El trabajo de Rubén Imaz y Yulene Olaizola en Epitafio nos lleva más que al momento histórico de la conquista de Tenochtitlán: hacia la reconstrucción del sentimiento de conquista. ¿Conquistar o desaparecer en el tiempo?
La cinta retoma un pasaje poco conocido de la invasión al antiguo México, la hazaña de un capitán que notificó a Hernán Cortés del azufre encontrado cerca del cráter de la montaña, evento crucial para abastecer de pólvora al ejército conquistador y destruir la afamada urbe mexica.
La misión encomendada por Cortés al capitán deriva en una empresa enloquecida que evoca a Fitzcarraldo de Werner Herzog. Mientras los viajeros escalan el volcán les susurra terribles profecías de piedra y ceniza. “Lo único que existe en este mundo es la maldad y su demonio que habita en esta montaña”, murmura uno de los soldados en un instante de duda.

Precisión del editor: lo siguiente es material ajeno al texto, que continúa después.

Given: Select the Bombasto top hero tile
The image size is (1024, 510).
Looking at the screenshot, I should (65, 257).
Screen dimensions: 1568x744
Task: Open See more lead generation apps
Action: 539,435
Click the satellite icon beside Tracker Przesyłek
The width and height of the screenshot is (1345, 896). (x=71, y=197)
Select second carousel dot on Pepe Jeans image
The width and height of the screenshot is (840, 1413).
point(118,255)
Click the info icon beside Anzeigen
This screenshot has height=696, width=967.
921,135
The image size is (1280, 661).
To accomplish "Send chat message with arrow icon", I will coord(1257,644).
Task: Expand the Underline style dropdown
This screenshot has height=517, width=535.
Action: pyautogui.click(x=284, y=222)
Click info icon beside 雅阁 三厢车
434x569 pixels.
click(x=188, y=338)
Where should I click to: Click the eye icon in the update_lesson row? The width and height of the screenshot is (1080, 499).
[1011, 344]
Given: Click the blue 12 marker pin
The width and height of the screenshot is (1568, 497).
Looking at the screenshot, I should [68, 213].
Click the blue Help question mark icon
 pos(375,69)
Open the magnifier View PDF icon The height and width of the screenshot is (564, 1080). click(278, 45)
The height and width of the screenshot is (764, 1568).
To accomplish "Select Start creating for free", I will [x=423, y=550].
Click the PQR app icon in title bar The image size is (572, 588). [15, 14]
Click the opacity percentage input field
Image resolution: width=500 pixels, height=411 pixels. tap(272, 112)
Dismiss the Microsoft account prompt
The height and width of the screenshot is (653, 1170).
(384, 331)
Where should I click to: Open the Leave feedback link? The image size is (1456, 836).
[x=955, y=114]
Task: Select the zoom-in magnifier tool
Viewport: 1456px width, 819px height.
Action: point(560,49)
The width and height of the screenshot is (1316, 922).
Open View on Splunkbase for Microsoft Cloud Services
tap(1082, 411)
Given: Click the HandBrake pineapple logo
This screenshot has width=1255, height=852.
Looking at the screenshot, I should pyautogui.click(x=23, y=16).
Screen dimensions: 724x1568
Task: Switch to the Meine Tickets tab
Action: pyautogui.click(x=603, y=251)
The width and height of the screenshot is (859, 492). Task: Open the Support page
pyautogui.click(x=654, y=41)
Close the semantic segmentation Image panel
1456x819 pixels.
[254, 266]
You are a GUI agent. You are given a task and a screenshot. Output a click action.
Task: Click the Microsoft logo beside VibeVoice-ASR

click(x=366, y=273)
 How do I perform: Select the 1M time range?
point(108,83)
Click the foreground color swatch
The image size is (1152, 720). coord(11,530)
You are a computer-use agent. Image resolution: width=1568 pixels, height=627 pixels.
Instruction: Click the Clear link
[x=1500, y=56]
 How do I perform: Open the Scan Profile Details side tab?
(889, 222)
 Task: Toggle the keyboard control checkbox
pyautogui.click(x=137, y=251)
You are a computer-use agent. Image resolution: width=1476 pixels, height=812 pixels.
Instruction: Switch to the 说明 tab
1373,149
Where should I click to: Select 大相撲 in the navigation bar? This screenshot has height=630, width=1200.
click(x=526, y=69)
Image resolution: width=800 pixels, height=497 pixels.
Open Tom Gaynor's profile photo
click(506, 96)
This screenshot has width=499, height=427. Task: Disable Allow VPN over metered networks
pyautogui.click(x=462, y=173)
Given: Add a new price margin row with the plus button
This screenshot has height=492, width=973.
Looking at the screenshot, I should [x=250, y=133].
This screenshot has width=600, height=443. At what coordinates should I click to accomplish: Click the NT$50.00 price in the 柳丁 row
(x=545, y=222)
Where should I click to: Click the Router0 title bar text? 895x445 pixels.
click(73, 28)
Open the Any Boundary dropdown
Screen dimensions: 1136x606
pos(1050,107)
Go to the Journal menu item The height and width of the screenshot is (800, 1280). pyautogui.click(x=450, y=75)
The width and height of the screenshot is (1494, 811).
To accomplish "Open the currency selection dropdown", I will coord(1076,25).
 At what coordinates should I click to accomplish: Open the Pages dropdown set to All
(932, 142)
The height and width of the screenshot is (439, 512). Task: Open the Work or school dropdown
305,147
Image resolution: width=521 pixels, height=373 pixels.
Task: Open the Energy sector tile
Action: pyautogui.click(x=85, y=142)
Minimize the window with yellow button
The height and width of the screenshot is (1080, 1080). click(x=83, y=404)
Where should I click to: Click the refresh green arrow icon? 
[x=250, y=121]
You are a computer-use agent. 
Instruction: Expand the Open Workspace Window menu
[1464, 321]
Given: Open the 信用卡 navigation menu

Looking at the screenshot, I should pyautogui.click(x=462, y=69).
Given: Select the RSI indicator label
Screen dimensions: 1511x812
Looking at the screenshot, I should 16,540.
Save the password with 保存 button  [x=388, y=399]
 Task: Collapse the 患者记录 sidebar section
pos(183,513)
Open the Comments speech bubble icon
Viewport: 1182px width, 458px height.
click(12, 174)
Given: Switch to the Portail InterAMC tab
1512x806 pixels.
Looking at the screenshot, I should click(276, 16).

Desde un cine minimalista de no-actores, que recuerda al estilo de Carlos Reygadas, pero también a la hechura de Juan Mora Catlett en filmes como Regreso a Aztlán, seguimos los pasos del Capitán Diego de Ordáz y de sus subordinados, Pedro y Gonzalo. Una película que se construye de personajes tangibles y atmosféricos: tres soldados conquistadores y un volcán viviente.
Antes de que la bruma inunde la pantalla la visión final muestra al protagonista predicando sobre Dios entre las fauces de otro Dios, en el centro simbólico de la Otredad: la montaña sagrada de los vencidos. ¿Pero quién vence a quién en el espejo del tiempo?